Il n'aura pas fallu longtemps à Régine Bréhier, fraîchement nommée à la tête de ports de Paris ainsi qu'à la présidence d'Haropa pour se convaincre de l'essentiel : « vu de l'extérieur, Haropa a une taille qui le rend visible dans le monde entier ! » Quatre ans après sa mise en oeuvre, le groupement portuaire de l'Axe Seine n'a plus à démontrer sa légitimité. C'est en tout cas ce que défendent en coeur les trois directeurs des ports concernés, Régine Bréhier (Paris), Nicolas Occis (Rouen) et Hervé Martel (Le Havre).
Le travail collaboratif, « valeur ajoutée d'Haropa »
La meilleure illustration de ce fonctionnement intégré des trois ports, ce sont les projets collaboratifs qu'Haropa développe avec ses partenaires privés, destinés à favoriser « le développement des filières ». « C'est là que se trouve la valeur ajoutée d'Haropa », estime Nicolas Occis. C'est le cas dans le domaine du fret ferroviaire où Haropa travaille avec SNCF Réseau (ex-RFF) et les régions Normandie et Ile-de-France pour mieux garantir la disponibilité des sillons réservés au transport de marchandise trop souvent pénalisé par les travaux de nuit effectués sur le réseau. C'est également le cas dans le domaine des céréales avec le projet « Real Grain ». Un projet qui a mis autour de la table le port de Rouen et les céréaliers de la place pour « mieux réfléchir à l'acheminement des céréales sur le port » et ainsi permettre, à termes, d'élargir l'Hinterland de collecte, explique l'autorité portuaire. Une « méthode de travail » dupliquée avec les acteurs de la construction et la société du Grand Paris (SGP) pour favoriser l'évacuation par la voie fluviale des quelque 43 millions de tonnes de déblais engendrés par les chantiers en cours et à venir dans les 15 ans qui viennent.
Vracs liquides et céréales dans la tourmente
À plus court terme, ce sont les résultats cumulés des trois ports que les observateurs scrutent à la loupe. Des résultats en baisse au 31 juillet avec 52,3 millions de tonnes enregistrées (-1,9 %).
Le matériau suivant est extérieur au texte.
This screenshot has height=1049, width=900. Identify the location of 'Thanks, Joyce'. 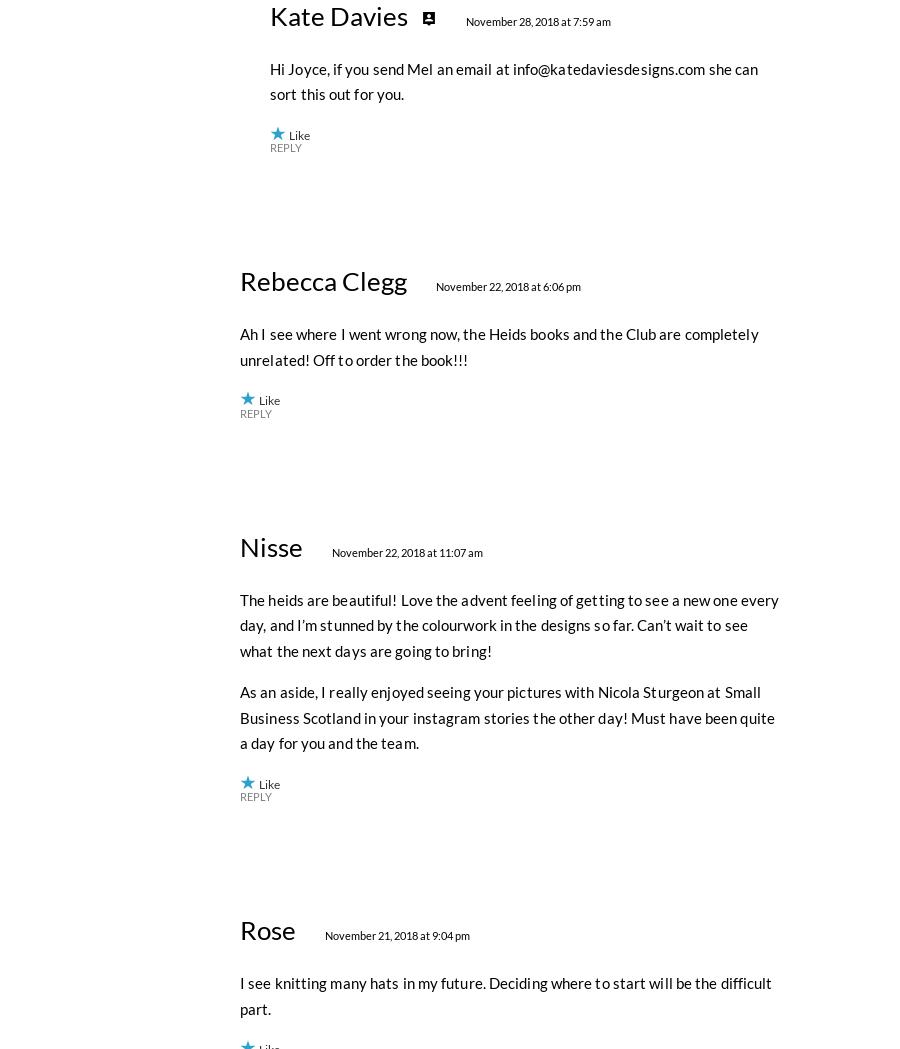
(285, 182).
Résultat « qui masque des évolutions contrastées », tempère Régine Bréhier qui cite en exemple le recul des vracs liquides (-6,9 %) largement impacté par l'arrêt technique de la raffinerie de Port-Jérôme ainsi que par les blocages liés aux mouvements sociaux de ces derniers mois dont l'impact sur le long terme est aujourd'hui difficilement quantifiable, explique le directeur du port du Havre, Hervé Martel. « 400 escales ont été impactées : 77 ont été annulées et 328 retardées ». Pour les vracs solides, la croissance reste au rendez-vous (+15,5 % sur un an) grâce à la bonne progression des importations d'agrégats ou encore la reprise du trafic de charbon au Havre porté par la réouverture d'une tranche de la centrale EDF. Les moins bonnes nouvelles, c'est du côté des céréales qu'il faut aller les chercher. Les très bonnes performances de la dernière campagne record devraient être largement atténuées par le démarrage catastrophique de la campagne en cours qui pourrait s'achever en juillet prochain au niveau de « la fourchette basse », anticipe Nicolas Occis, soit autour de 4,5 millions de tonnes contre près de 9 millions sur l'exercice précédent. Quoi qu'il en soit, « le modèle Haropa permet d'encaisser ces chocs conjoncturels car au final nous ne sommes pas un port mono-produit », assure le directeur du port de Rouen.
Guillaume Ducable
Dans un exercice désormais bien rodé, le groupement portuaire a présenté en septembre un bilan à fin juillet de l'activité conjuguée des ports de Rouen, Paris et Le Havre. Face à un contexte international très tendu, Haropa mise sur les « projets collaboratifs ».